Stopping to catch her breath she watched as the bag flew higher and she climbed on to her car’s hood and continued, 
I’ve topped the wind-swept heights with easy grace
Where never lark nor even eagle flew—
And, while with silent lifting mind I’ve trod
The high untrespassed sanctity of space,
Put out my hand, and touched the face of God.”
Hearing the deep passion of her words and seeing the bag fly its course so gloriously into the blue, a homeless man on the corner adjusted his aluminum foil hat, snapped the heels of his sneakers and standing at full attention, he raised his hand to his forehead in salute as the bag circled in the wind above him. The homeless man stood erect...in a bunch of different ways for he was easily excited when the medication wore off... he watched this magnificent bag rise up once more, up to the heavens escaping the surly bonds of Earth and the lonely grey caverns of Manhattan. 
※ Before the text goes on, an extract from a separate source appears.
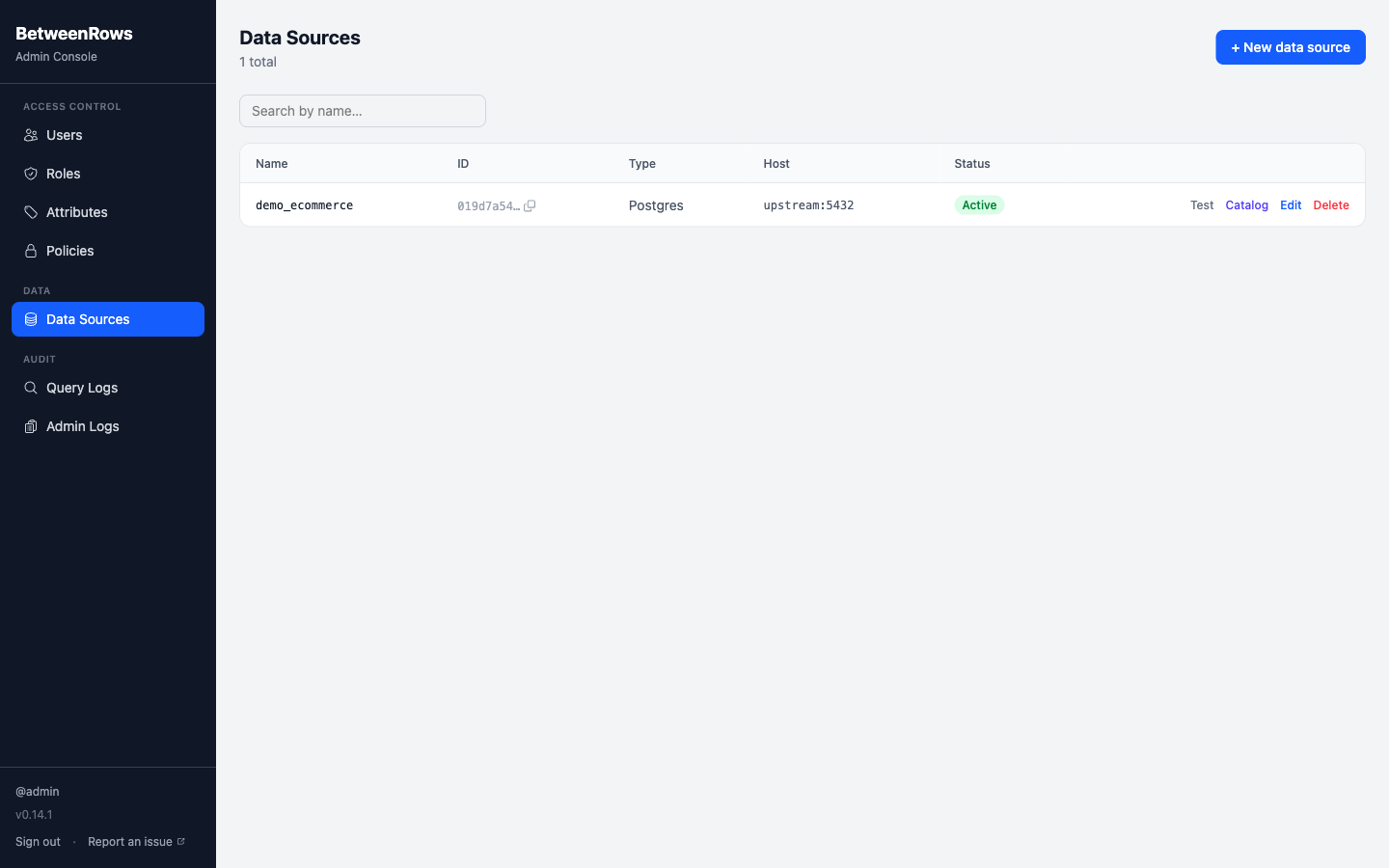Click the search by name field
This screenshot has width=1389, height=868.
click(363, 111)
It chose to fly towards Jersey, although Elysia thought that personally she would have chosen Connecticut, but, she reasoned, perhaps the bag was thinking shorter commute, who knows? But southward it flew over the Hudson. But then she thought that if she could fly what would a shorter commute matter anyway? 
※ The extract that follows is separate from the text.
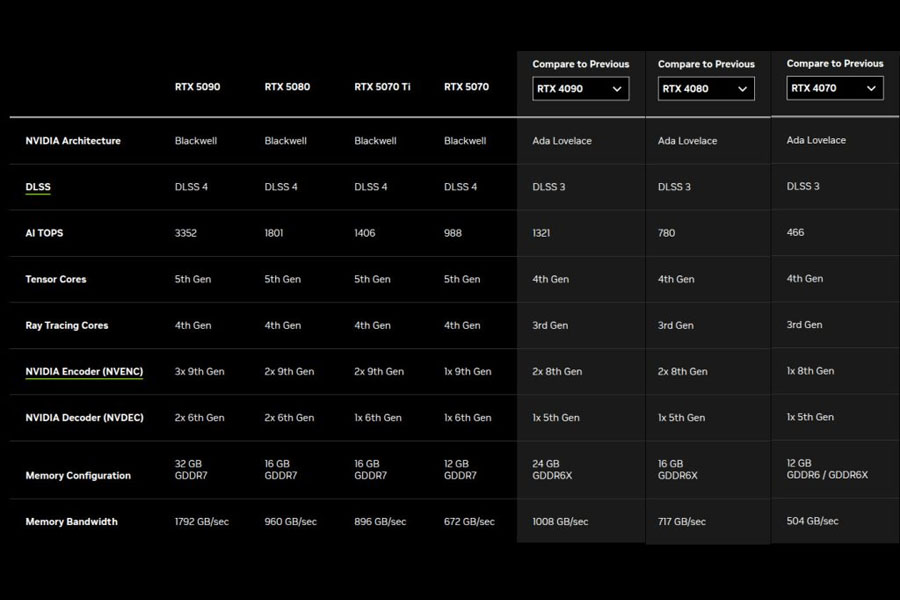900x600 pixels.
Task: Click the Tensor Cores row label
Action: (x=56, y=279)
 As she pondered that thought and realized it was a pointless waste of time and she really has to stop doing that she turned attention back to the bag and saw now that the bag was sinking from the sky. Perhaps the sun was melting it or maybe the wet air of the nearby Atlantic had dampened it or maybe, exhilarated by the thrill of flight and unrestrained freedom, maybe it had fainted. She knew bags didn’t faint but she needed a reason. 
Downwards and downwards it spiraled descending from the clouds to its icy grave below...but then she thought, well, okay, the Hudson probably wasn’t icy in mid-August but like, still, it was a crappy way to die, considering what they pour into the Hudson and everything. Rolling her tiny hands into tiny fists that she rose to the sky, she rolled her head back to face the heavens, closed her eyes and cried a mournful shrill,
“Stop all the clocks, cut off the telephone,
Prevent the dog from barking with a juicy bone,
Silence the pianos and with muffled drum
Bring out the coffin, let the mourners come.
Let aero planes circle moaning overhead.”
She lowered her eyes in defeat and then lifted her gaze to the river and watched the bag that was so much more than just a bag land in, on or maybe near, the river and disappear. 
“Give me a sign that you made it,” she cried and then hugged herself.
“Lady, “You’re blocking traffic over here already, what the hells the madda with you?”  a voice boomed and she was disappointed because she didn’t think the bag would sound that gruff but ti wasn’t the bag it was the voice of a cop in a police helicopter circling behind her. 
The road before her, now cleared of traffic across the bridge and all the way into New Jersey, was empty. Turning completely around she eyed a traffic jam behind her that further than her eyes could see. She looked to the man in the car directly behind her. His license plate claimed he was from Georgia, or at least his car was. He was staring at her. His lips were tightly closed and his eyes were wide as saucers and when she looked at him he very quickly diverted his eyes to the floor in a way that shouted, “Please don’t hurt me.” 
 It was now official.  She was a crazy lady. She lowered her head and returned to her car. She gave a last look to the bag and recalling its valiant flight she vowed that her life would change.